(Given entries)

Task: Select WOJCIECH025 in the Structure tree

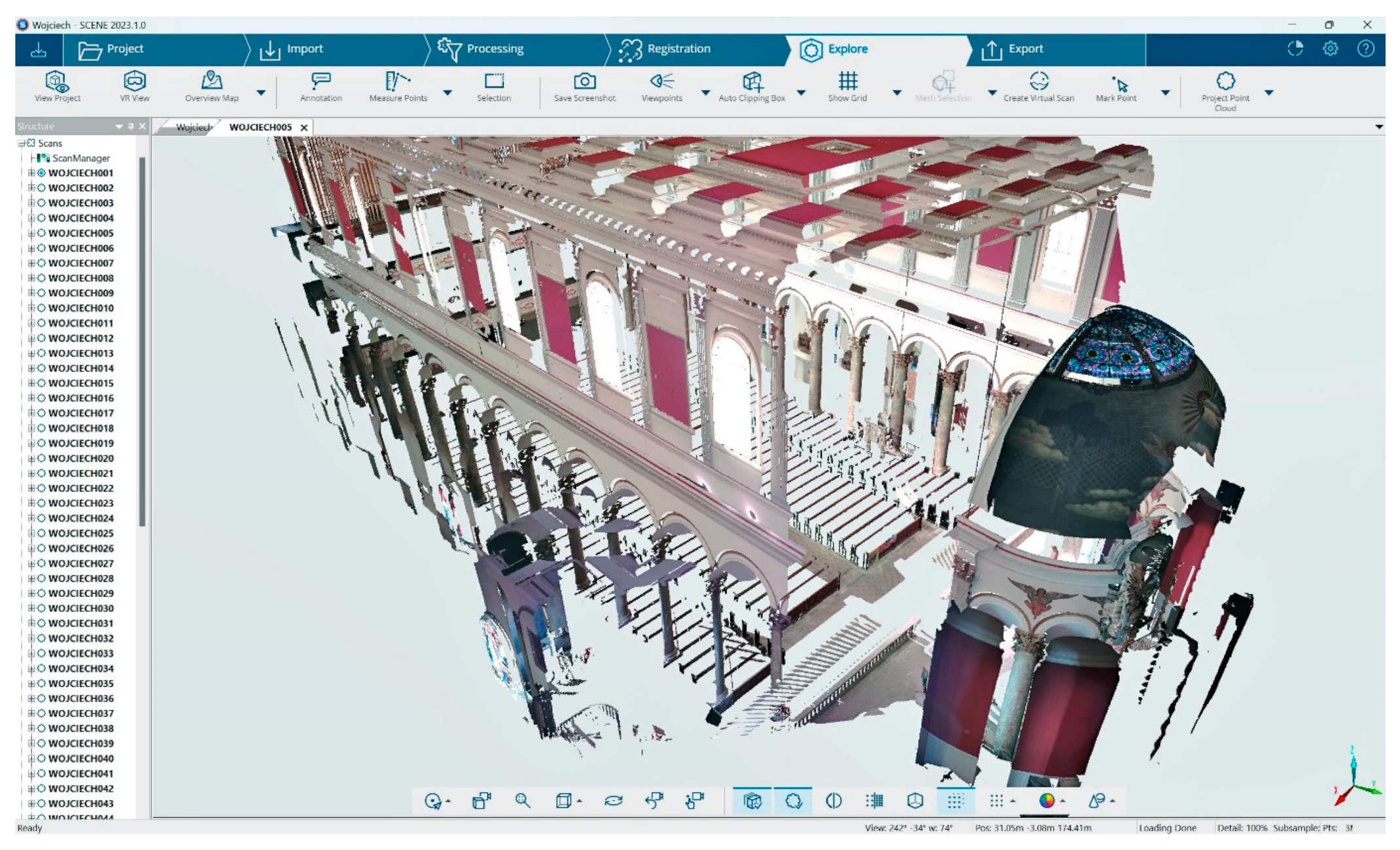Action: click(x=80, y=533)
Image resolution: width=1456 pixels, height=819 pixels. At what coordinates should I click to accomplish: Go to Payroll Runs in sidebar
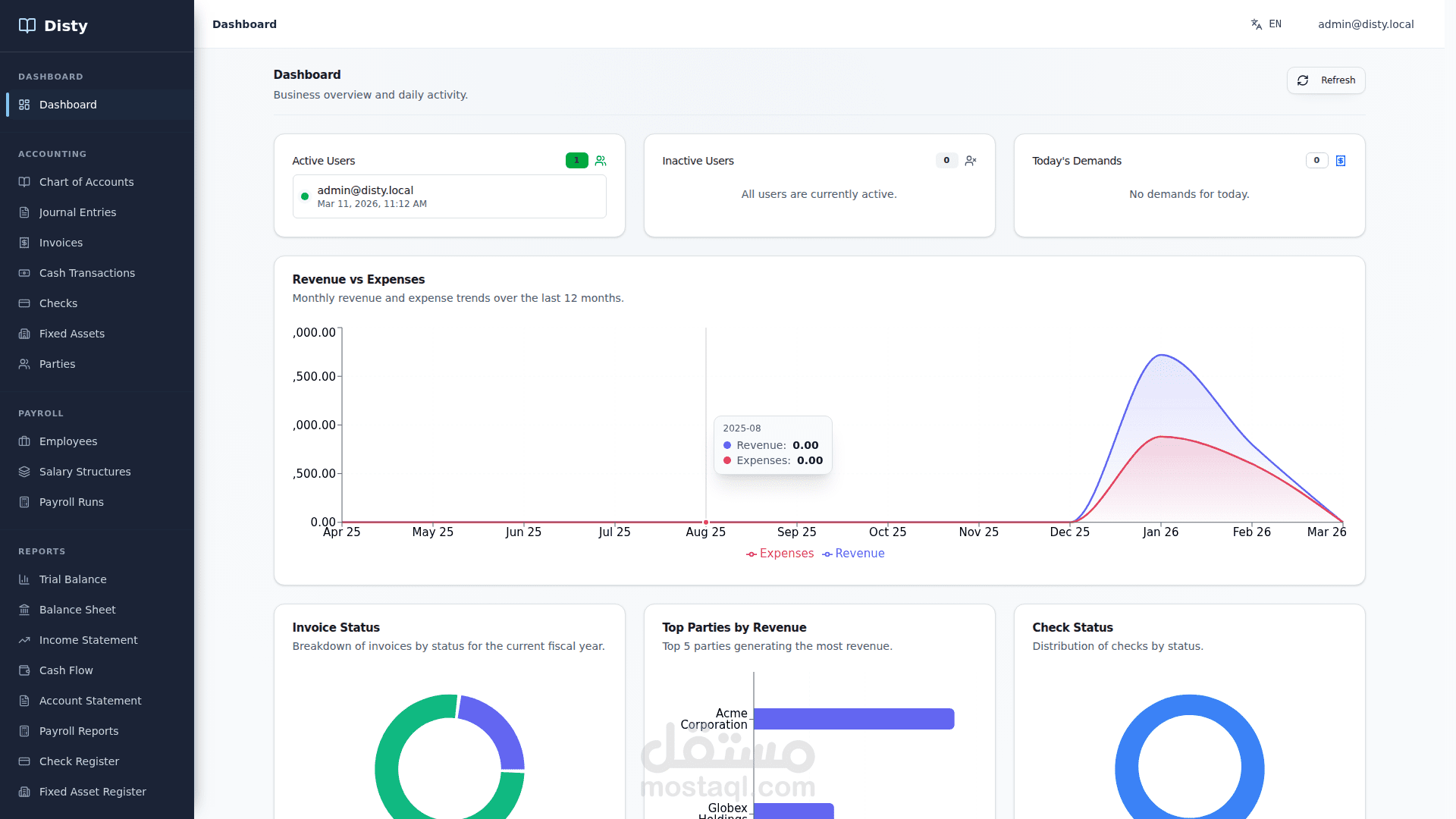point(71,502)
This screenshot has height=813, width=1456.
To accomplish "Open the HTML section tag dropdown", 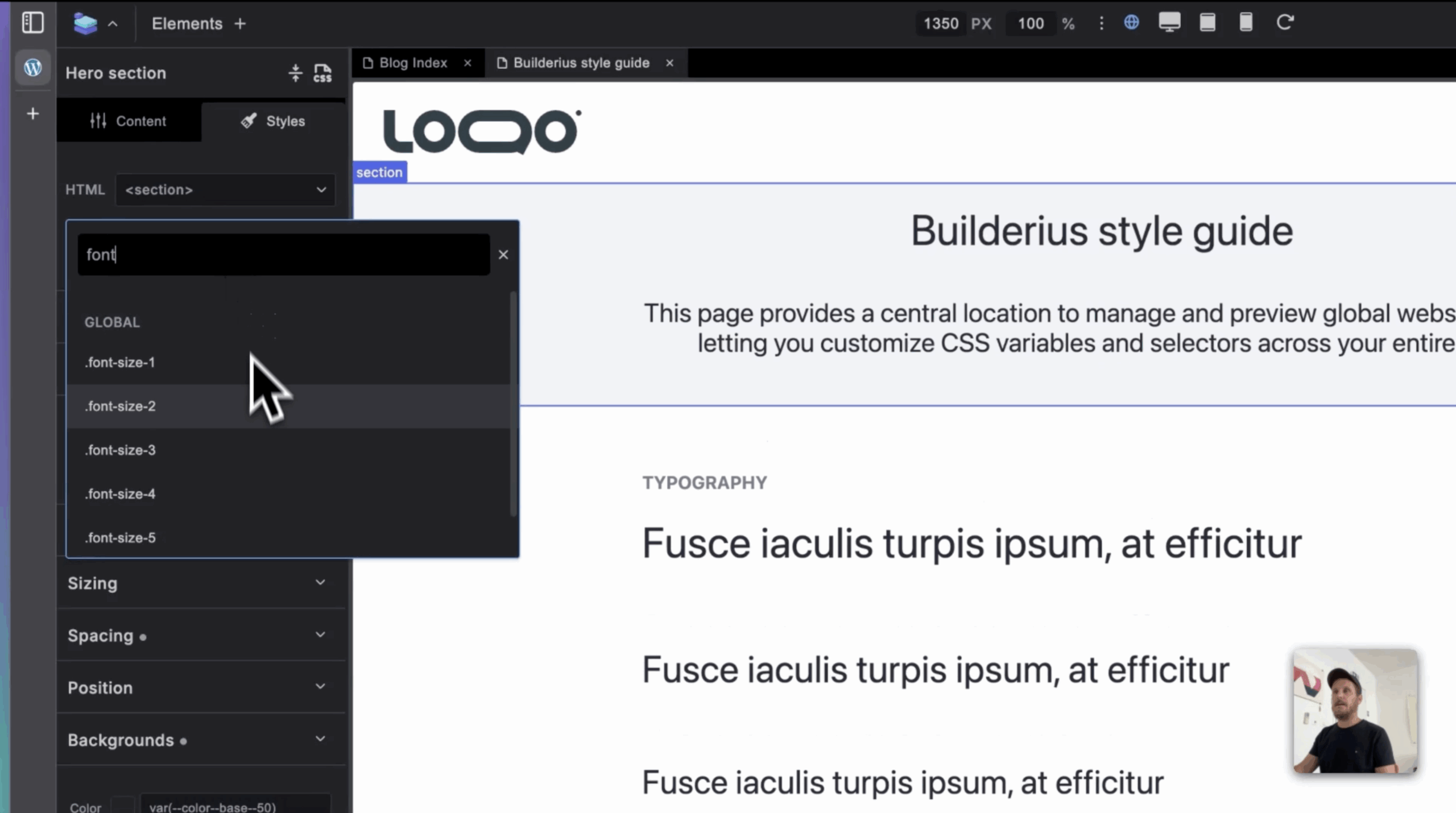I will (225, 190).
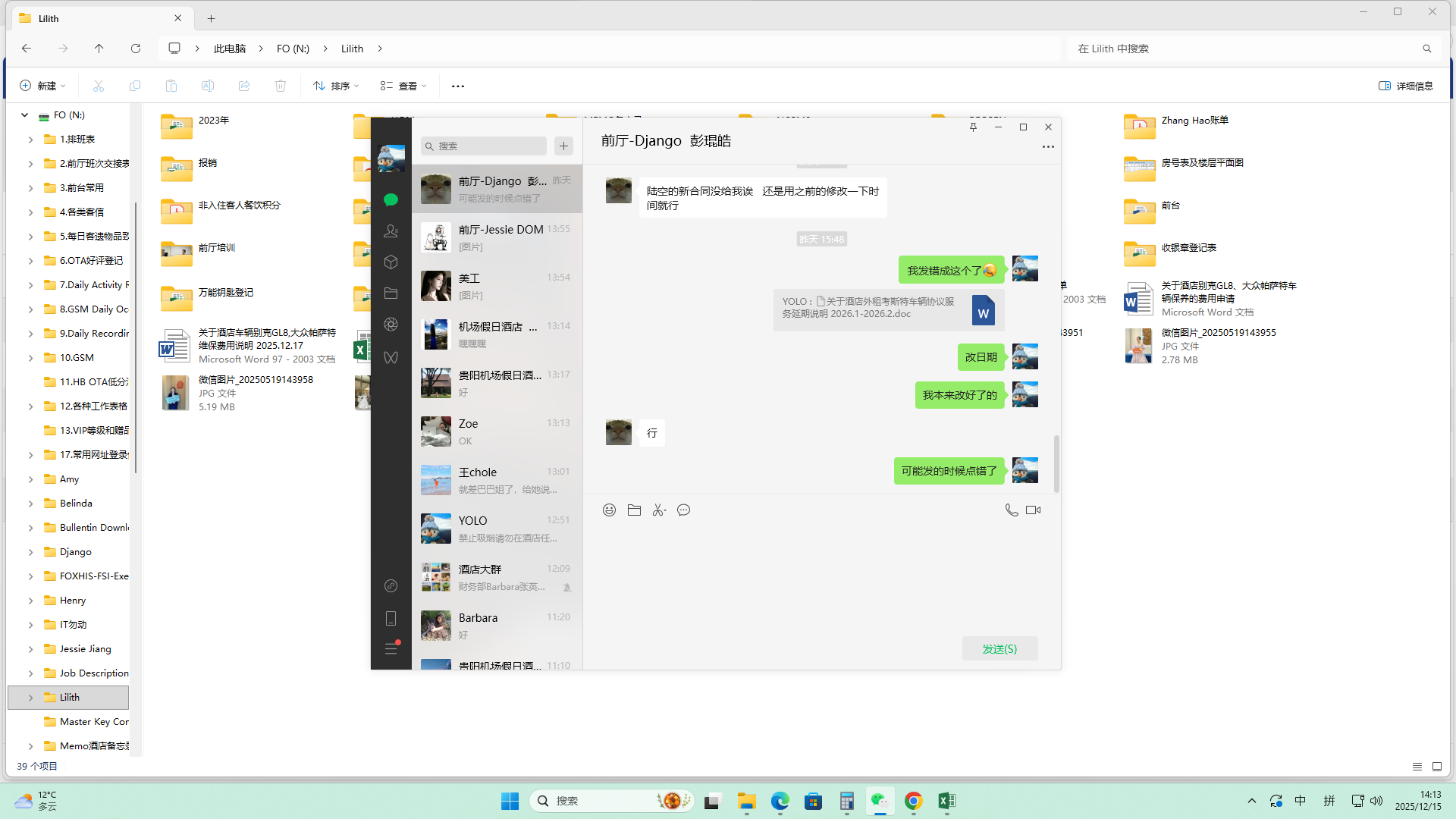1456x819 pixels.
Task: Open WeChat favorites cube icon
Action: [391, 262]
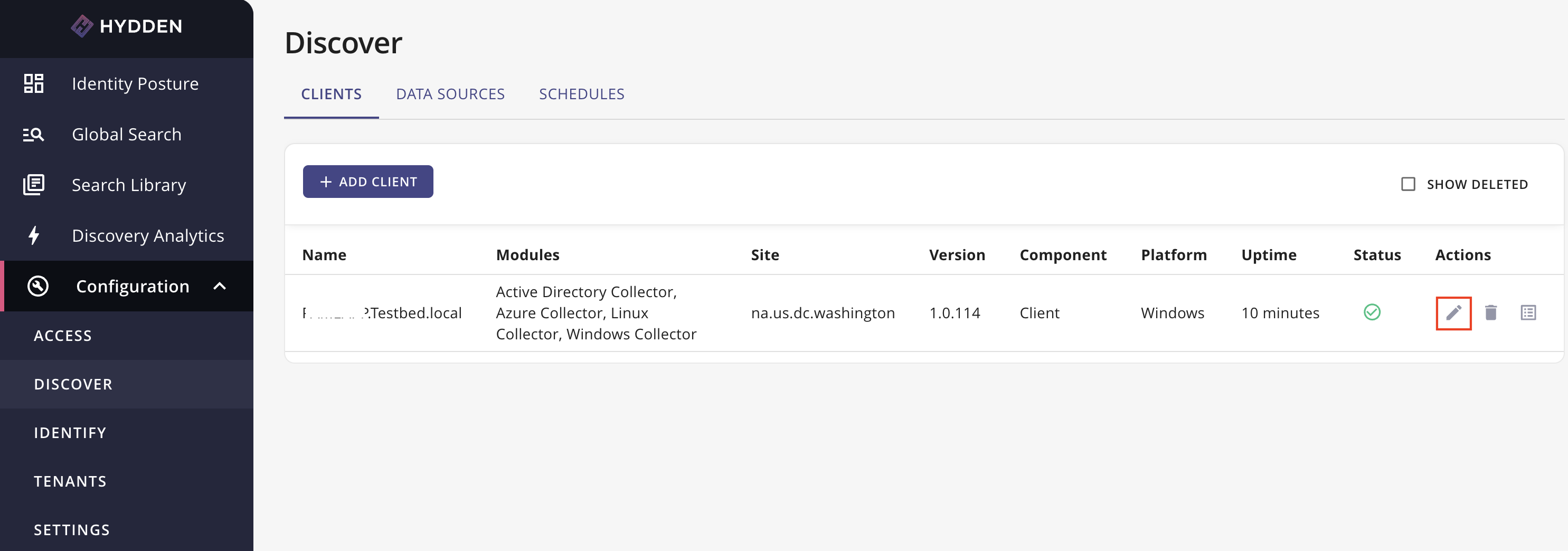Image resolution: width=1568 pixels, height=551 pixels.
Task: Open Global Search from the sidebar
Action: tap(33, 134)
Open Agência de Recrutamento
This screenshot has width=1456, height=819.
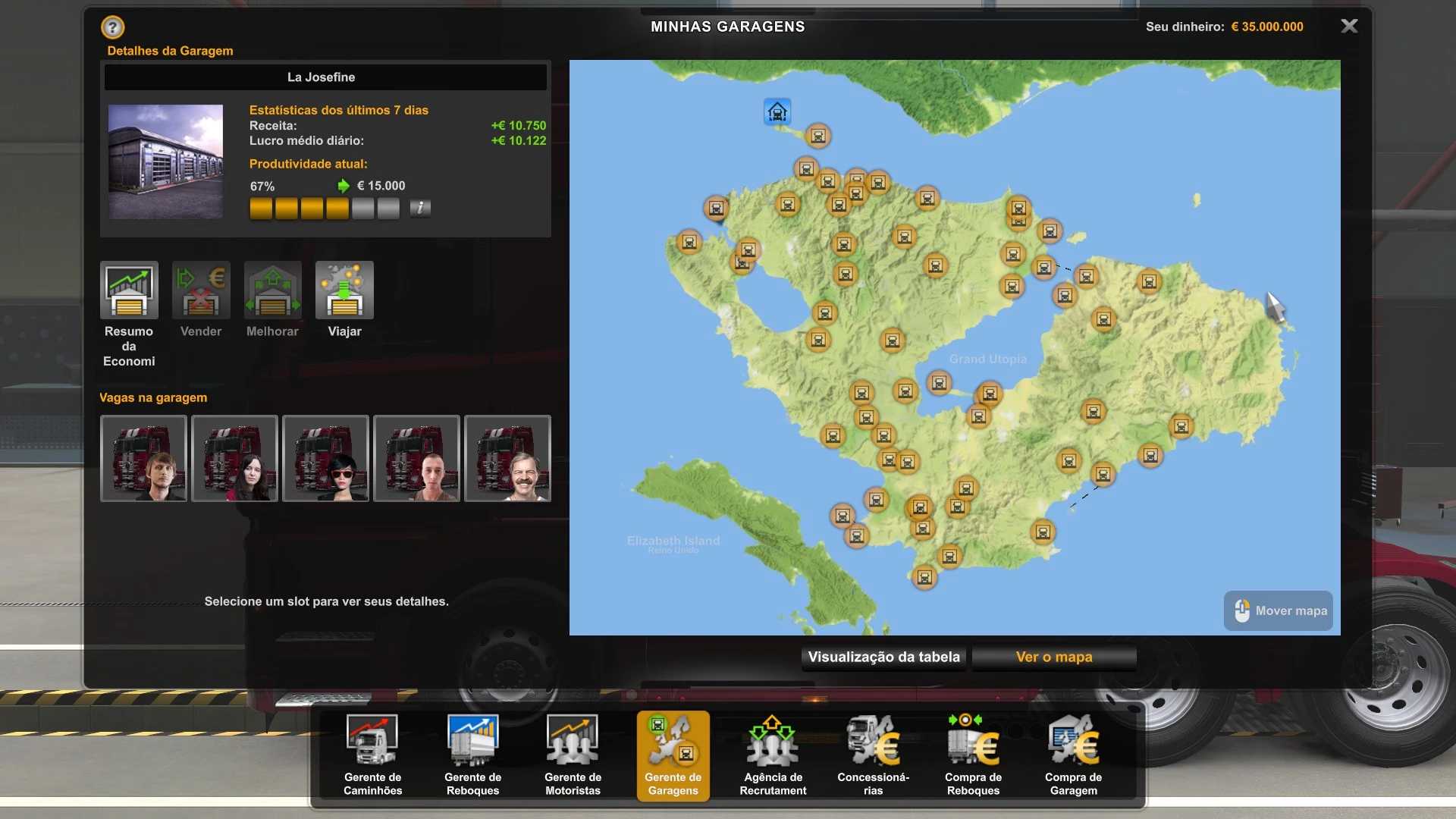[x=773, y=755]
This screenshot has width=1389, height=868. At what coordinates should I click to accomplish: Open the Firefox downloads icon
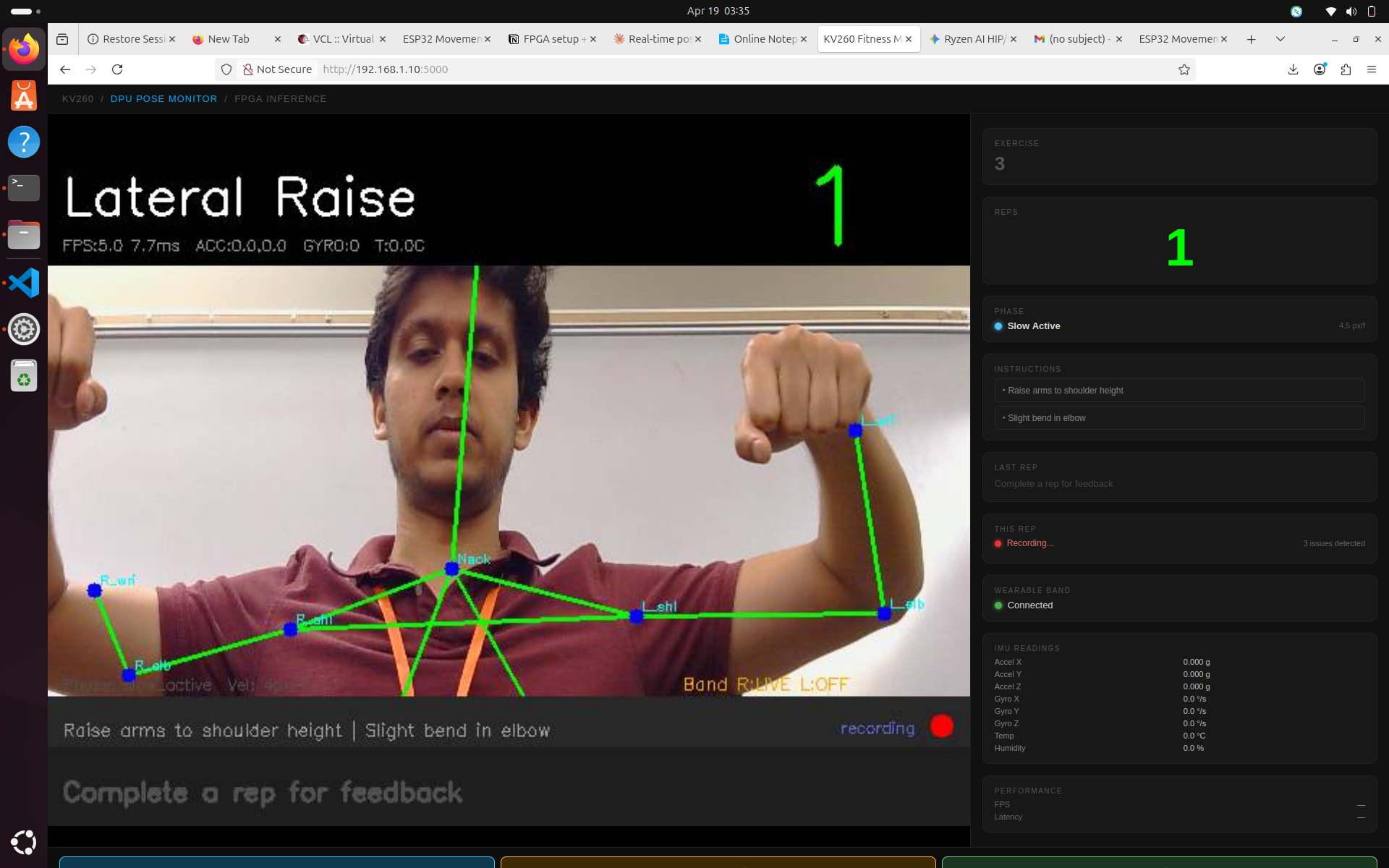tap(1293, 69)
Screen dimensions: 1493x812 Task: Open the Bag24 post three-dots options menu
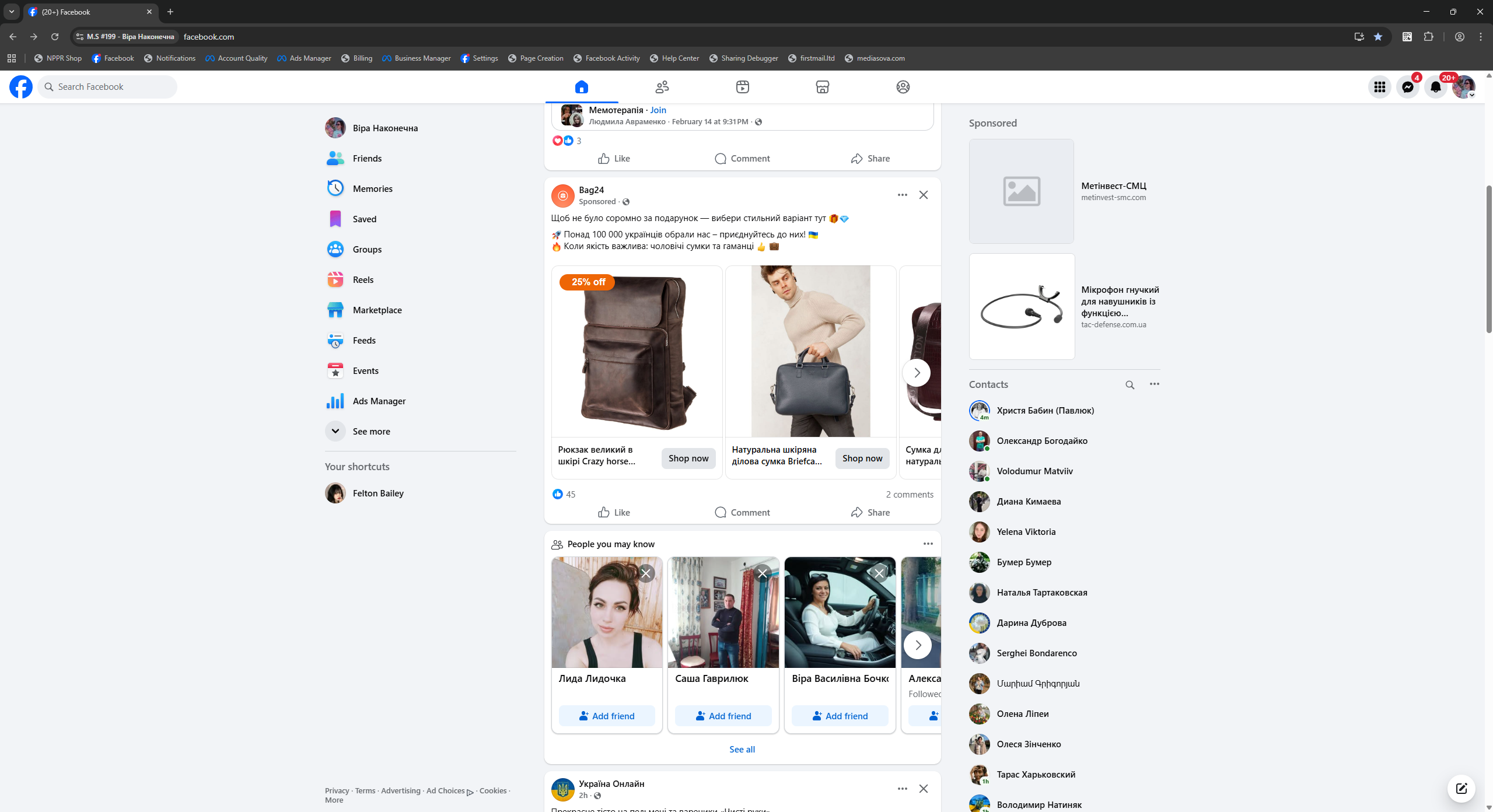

(End Given entries)

Your reply should hold only the lines from the one that contains "This screenshot has width=1389, height=868." through the last line of the records above, exact and complete, and no pictures.

Answer for the task
This screenshot has width=1389, height=868. At what coordinates should I click to accomplish: Open the Firefox downloads icon
tap(1293, 69)
Screen dimensions: 1493x812 Task: Open the Bag24 post three-dots options menu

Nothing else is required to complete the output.